By demonstrating that less expensive lasers using long, rather than the usual ultra-short pulses, the researchers hope to pave the way to EUV lithography beyond the 32-nanometer node.
"We have found that instead of 20-nanosecond long pulses, that we get better results with pulses over 100 nanoseconds," said Mark Tillack, a research scientist at UCSD. "We applied for a patent, because these longer pulse are cheaper and easier to make than short ones."
Some researchers are turning to spark-like ignition sources to produce EUV flashes, but Tillack and Cymer believe that their new approach will enable relatively inexpensive carbon dioxide (CO2) lasers to provide the energy that produces EUV light.
At 32-nm, many leading-edge chip makers will insert 193-nm immersion tools and deploy double-patterning techniques.
At 22-nm and beyond, there are several lithography candidates vying for dominance in future production fabs.

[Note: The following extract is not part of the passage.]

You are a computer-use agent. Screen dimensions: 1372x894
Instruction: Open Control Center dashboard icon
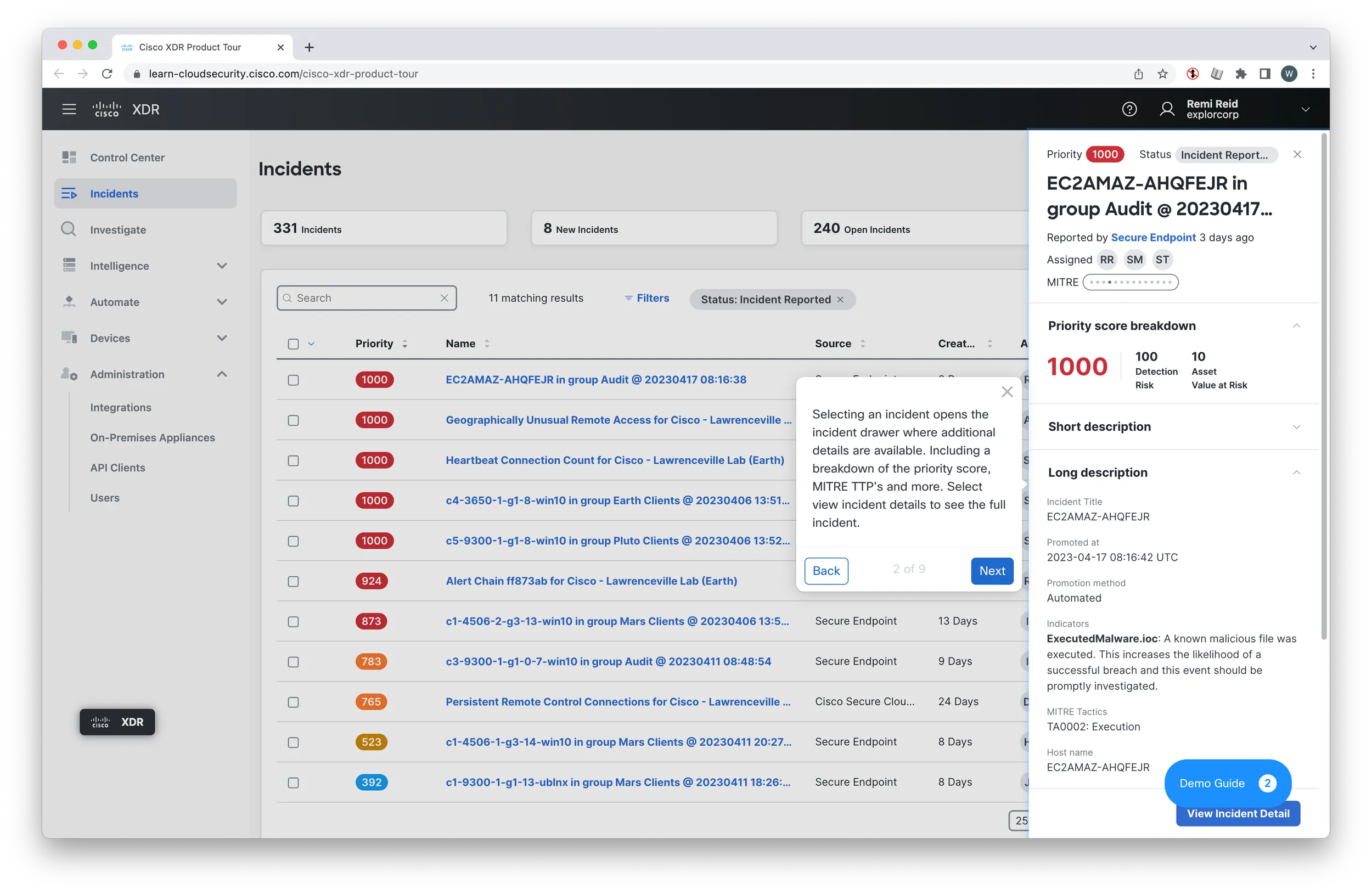69,158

EUV, double-patterning, nano-imprint, multi-beam are among the choices. But for the most part, it appears that leading-edge chip makers are banking on EUV.
Recently, however, Intel Corp. reportedly said EUV would not ready for the 22-nm node. The problem: The sources, resists and photomask are not ready. Cost is an issue: Some say an EUV could run $50 million or more.
For example, an EUV tool will require a 100 watt power source for mass IC production. At present, EUV power sources are only in the "single-digit range."
ASML Holding NV and Nikon Corp. are separately supposed ship ''pre-production'' EUV tools by the end of 2009. The early tools will use Cymer's laser produced plasma (LPP) technology as the source.
Cymer isn't the only source vendor in the market. Japan's GigaPhoton also has an active LPP development program, according to sources.